None save Chade. He crossed the room to me in long strides, stripping off his riding gloves as he came. When he threw back the hood of his winter cloak, I saw that his white hair was bound back in a warrior’s tail. He wore a band of leather across his brow, and centered on his forehead was a medallion of silver. A buck with antlers lowered to charge. The sigil Verity had given to me. Starling moved hastily from his path. He gave her not a glance as he folded easily to sit on the floor by my bed. He took my hand in his, narrowed his eyes at the sight of the frostbite. He held it softly. “Oh, my boy, my boy, I believed you were dead. When Burrich sent me word he had found your body, I thought my heart would break. The words we had when last we parted . . . but here you are, alive if not well.”
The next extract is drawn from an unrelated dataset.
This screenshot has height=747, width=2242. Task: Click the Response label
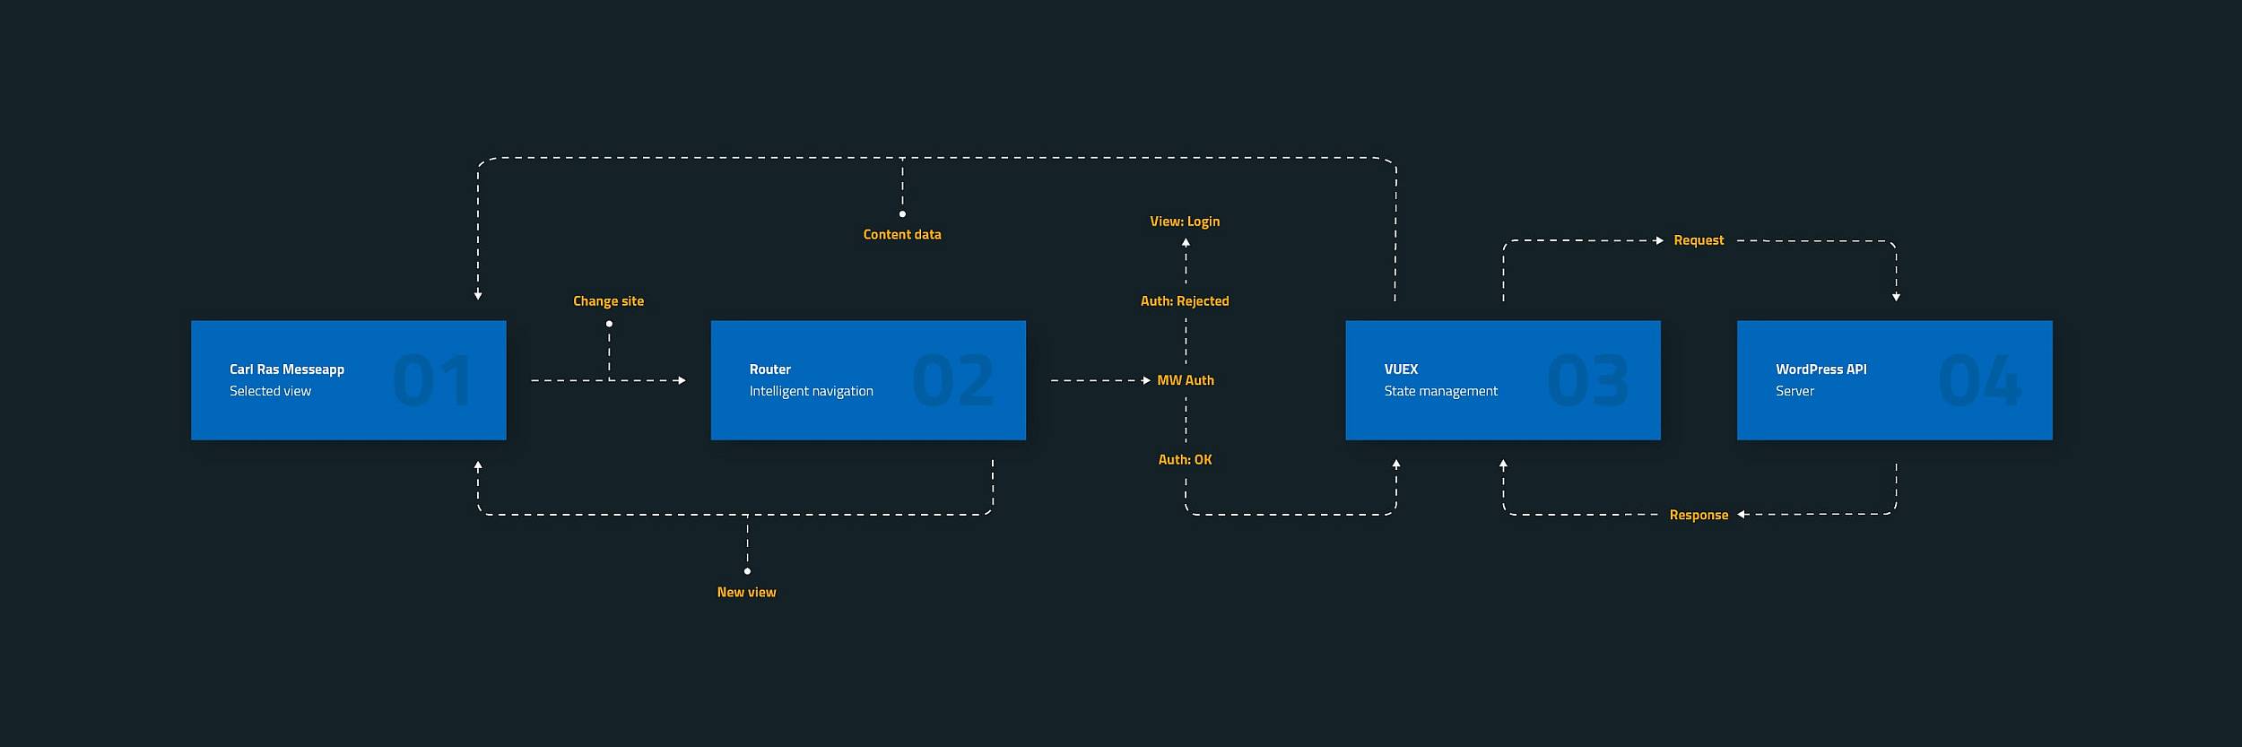1699,515
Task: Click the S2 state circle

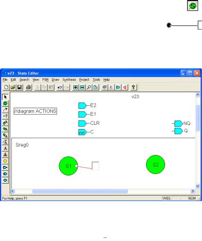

He bent and kissed me. The hand he set to my cheek was callused now, the pocks scarcely visible on the weathered flesh. I looked up in his eyes and saw welcome and joy. Tears clouded my own as I had to demand, “Would you truly take my daughter for the throne? Another bastard for the Farseer line . . . Would you have let her be used as we have been used?”
Something grew still in his face. The set of his mouth hardened into resolve. “I will do whatever I have to do to see a truehearted Farseer on the Six Duchies throne again. As I am sworn to do. As you are sworn also.” His eyes met mine.
I looked at him in dismay. He loved me. Worse, he believed in me. He believed that I had in me that strength and devotion to duty that had been the backbone of his life. Thus he could inflict on me things harder and colder than Regal’s hatred of me could imagine. His belief in me was such that he would not hesitate to plunge me into any battle, that he would expect any sacrifice of me. A dry sob suddenly racked me and tore at the arrow in my back. “There is no end!” I cried out. “That duty will hound me into death. Better I were dead! Let me be dead then!” I snatched my hand away from Chade, heedless of how much that motion hurt. “Leave me!”
Chade didn’t even flinch. “He is burning with fever,” he said accusingly to the Fool. “He doesn’t know what he’s saying. You should have given him willowbark tea.”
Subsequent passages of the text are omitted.